Exercise requirements | Pick out each line in the listing below that contains the word "Toggle", and copy those lines.

[Rows showing where targets appear]
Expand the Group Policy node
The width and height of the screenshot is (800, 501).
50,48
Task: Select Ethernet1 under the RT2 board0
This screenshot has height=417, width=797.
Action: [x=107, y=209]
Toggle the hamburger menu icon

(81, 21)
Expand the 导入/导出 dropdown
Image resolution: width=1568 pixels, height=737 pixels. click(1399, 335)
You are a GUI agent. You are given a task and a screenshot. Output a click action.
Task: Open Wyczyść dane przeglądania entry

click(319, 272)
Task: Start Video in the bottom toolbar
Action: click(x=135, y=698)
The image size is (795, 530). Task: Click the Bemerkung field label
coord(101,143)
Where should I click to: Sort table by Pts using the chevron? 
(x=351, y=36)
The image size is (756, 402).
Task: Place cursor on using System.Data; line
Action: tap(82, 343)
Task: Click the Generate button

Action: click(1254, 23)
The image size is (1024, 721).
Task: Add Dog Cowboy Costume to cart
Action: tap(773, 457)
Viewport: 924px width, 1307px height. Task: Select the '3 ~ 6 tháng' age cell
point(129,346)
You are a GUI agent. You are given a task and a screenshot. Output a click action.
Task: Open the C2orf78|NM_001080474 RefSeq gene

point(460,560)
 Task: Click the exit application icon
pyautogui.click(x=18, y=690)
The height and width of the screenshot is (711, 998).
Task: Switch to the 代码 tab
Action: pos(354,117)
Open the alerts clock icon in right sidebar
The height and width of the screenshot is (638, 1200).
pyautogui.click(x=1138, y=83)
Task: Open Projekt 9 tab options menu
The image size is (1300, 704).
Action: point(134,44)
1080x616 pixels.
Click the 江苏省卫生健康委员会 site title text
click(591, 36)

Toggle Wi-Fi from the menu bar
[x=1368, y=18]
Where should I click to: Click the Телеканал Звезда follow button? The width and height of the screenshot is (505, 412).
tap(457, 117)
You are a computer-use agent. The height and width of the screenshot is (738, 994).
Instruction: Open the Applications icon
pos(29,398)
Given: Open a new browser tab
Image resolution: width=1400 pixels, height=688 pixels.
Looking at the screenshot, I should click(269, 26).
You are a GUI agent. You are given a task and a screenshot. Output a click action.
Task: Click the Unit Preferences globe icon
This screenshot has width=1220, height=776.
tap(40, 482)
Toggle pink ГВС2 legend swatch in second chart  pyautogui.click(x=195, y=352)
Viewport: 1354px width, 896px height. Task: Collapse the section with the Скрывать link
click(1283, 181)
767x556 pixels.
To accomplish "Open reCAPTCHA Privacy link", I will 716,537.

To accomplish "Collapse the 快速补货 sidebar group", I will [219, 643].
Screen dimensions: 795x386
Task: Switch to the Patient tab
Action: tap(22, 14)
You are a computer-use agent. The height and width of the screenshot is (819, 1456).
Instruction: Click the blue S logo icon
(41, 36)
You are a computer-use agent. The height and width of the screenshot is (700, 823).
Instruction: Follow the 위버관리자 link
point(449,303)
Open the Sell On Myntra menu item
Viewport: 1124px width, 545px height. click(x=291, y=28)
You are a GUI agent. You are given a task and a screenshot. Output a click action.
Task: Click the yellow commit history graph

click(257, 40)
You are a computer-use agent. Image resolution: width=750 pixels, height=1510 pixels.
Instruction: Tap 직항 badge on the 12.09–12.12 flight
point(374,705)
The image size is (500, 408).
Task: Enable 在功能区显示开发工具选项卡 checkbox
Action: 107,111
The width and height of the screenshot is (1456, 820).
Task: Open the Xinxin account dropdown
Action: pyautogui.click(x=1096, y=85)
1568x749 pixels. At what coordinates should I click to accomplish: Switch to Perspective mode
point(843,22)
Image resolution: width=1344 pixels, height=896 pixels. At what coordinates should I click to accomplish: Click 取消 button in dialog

Complete answer |
Toggle the hamburger menu icon
Toggle Wi-Fi from the menu bar
Toggle pink ГВС2 legend swatch in second chart  pyautogui.click(x=195, y=352)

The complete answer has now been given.